Thibsie · Jan 18, 2025

Of course you'll have to play the affinity game, threads will migrate to CCD2 which means the other vcache then come back and forth.

I don't see the point, it will only make sure the second CCD does boost to lower freq.

mmaenpaa · Jan 18, 2025

I have just installed Server 2022 on 7950X (128GB ECC memory)

I have been trying to find out if Microsoft branch prediction improvement has been included for Microsoft Server 2022 os also. I think it was mostly removing unnecessary leftover security migitations from old processor versions.

KB5041587 was the update for W11 and of course is included in 24H2

Does anybody have info on this?

igor_kavinski · Jan 18, 2025

Hitman928 said:
We could make a Ryzen 9 9950X3D with 3D V-cache on all 16 cores, AMD tells us

AMD confirms that it could make a limited edition dual-CCD Ryzen X3D gaming CPU with 3D V-cache on both CCDs, but it would be a niche product.

www.pcgamesn.com

Niche product, says the company who completely miscalculated 9800X3D demand

igor_kavinski · Jan 18, 2025

mmaenpaa said:
Does anybody have info on this?

Compare your CB R23 score with the Win11 branch prediction enhanced score.

igor_kavinski · Jan 18, 2025

mmaenpaa said:
I have just installed Server 2022 on 7950X (128GB ECC memory)

What RAM speed did your mobo settle on for all populated DIMM slots? And your mobo model?

gdansk · Jan 18, 2025

mmaenpaa said:
I have just installed Server 2022 on 7950X (128GB ECC memory)

I have been trying to find out if Microsoft branch prediction improvement has been included for Microsoft Server 2022 os also. I think it was mostly removing unnecessary leftover security migitations from old processor versions.

KB5041587 was the update for W11 and of course is included in 24H2

Does anybody have info on this?

AFAIK the regression that it fixed did not impact Windows Server 2022.

DrMrLordX · Jan 18, 2025

511 said:
Obessive CCX Disorder?

coercitiv said:
Obsessive Cache Disorder

More like Obsessive sCheduler Disorder, as in no more threads migrating to the wrong CCD . . . but yeah any of those is good enough.

yuri69 said:
Well, it is surprising. What is the investment needed for introducing such dual-CCD SKU? What else on top of proper binning and producing a fw revision is required?

Might be a packaging limit thing, might not.

Hail The Brain Slug · Jan 19, 2025

igor_kavinski said:
Niche product, says the company who completely miscalculated 9800X3D demand

In for one.

gdansk · Jan 19, 2025

igor_kavinski said:
Niche product, says the company who completely miscalculated 9800X3D demand

A niche product which in its mere existence would consume two 9800X3Ds. And at best the reviews will say to skip it because it is indistinguishable in most tests and even worse in some others at higher cost. It isn't a halo part. It offers no performance over the mixed configuration unless you're running niche work like fluid simulation.

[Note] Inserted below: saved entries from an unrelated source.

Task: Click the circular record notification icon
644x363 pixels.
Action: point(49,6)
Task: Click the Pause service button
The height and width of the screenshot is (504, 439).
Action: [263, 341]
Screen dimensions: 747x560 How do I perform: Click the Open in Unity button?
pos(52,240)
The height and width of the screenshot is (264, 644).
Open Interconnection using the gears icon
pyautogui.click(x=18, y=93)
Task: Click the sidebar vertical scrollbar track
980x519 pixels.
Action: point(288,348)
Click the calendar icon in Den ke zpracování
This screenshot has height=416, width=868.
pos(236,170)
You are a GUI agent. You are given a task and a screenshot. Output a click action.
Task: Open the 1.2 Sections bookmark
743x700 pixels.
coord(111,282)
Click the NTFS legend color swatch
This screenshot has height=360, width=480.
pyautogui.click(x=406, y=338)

It's just an expensive part. AMD has the benchmarks and said "I’m scared to death of it" because it's a very hard product to sell.

The easiest way to avoid reviews is to launch it as part of AM5 Epyc and/or toward the end of Zen 5's life span when no one cares.

biostud · Jan 19, 2025

gdansk said:
A niche product which in its mere existence would consume two 9800X3Ds. And at best the reviews will say to skip it because it is indistinguishable in most tests and even worse in some others at higher cost. It isn't a halo part. It offers no performance over the mixed configuration unless you're running niche work like fluid simulation. It's just an expensive part. AMD has the benchmarks and said "I’m scared to death of it" because it's a very hard product to sell.

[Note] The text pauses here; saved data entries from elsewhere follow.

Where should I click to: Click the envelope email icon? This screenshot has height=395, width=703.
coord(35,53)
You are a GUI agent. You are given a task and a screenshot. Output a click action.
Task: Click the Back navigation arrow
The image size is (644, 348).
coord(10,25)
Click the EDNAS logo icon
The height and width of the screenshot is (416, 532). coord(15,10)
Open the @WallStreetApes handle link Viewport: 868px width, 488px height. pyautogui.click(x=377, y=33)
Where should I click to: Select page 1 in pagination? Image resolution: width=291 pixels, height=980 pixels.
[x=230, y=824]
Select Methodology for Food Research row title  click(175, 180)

The easiest way to avoid reviews is to launch it as part of AM5 Epyc and/or toward the end of Zen 5's life span when no one cares.

There has been so many "niche" or special edition CPUs that wasn't worth it, but still has been launched.

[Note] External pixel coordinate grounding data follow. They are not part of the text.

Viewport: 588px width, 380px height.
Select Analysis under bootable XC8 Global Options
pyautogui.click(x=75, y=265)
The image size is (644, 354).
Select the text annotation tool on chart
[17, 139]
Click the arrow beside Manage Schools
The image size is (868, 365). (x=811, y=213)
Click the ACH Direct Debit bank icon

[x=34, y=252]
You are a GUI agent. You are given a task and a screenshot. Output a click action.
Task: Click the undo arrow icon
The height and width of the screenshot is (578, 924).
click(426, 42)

All Intels KS series, before that the EE series, 8086K.

As long as you don't promise something it can't deliver, then informed buyers can decide for themselves.

They could simply launch it is as a 9950X3D2 with premium cost and openly say it's a test vehicle to see if there is a market for those, even if if it doesn't bring much extra performance.

Noone could give a negative review if that was the case, because they don't over promise anything.

StefanR5R · Jan 19, 2025

[Strix Halo, which CCDs did AMD use?]

dr1337 said:
If its just a different GMI interconnect, why isn't there a chance its already on all the normal CCDs? It could have a legacy mode for the old desktop IO die, and the new mode for higher spec controllers.

MS_AT said:
My uninformed guess, would be that they are using "sea of wires" for a reason and that reason is they have changed from "more serial" physical interconnect clocked at 20sth GHz to a "more parallel" one they can clock at 2 GHz. Since they maintain BW, that means they have ~roughly 10 times more wires, meaning more contacts on the CCD itself. Since IO takes space might be they have done some frequency space trade-off on rest of the chip to accommodate more IO and keep sensible v/f curve, since Halo is limited to 5.1GHz boost.

But yea, it's just a guess, maybe somebody can correct me if I missed the picture

Yes, I/O takes space: In Granite Ridge and Turin, the SERDESes take a lot of space, as do the contact pads towards the substrate. Conversely, in Strix Halo you simply have the same on-die fabric as in Granite Ridge and Turin, but routed to reasonably small vias/ contact pads for hybrid bonding.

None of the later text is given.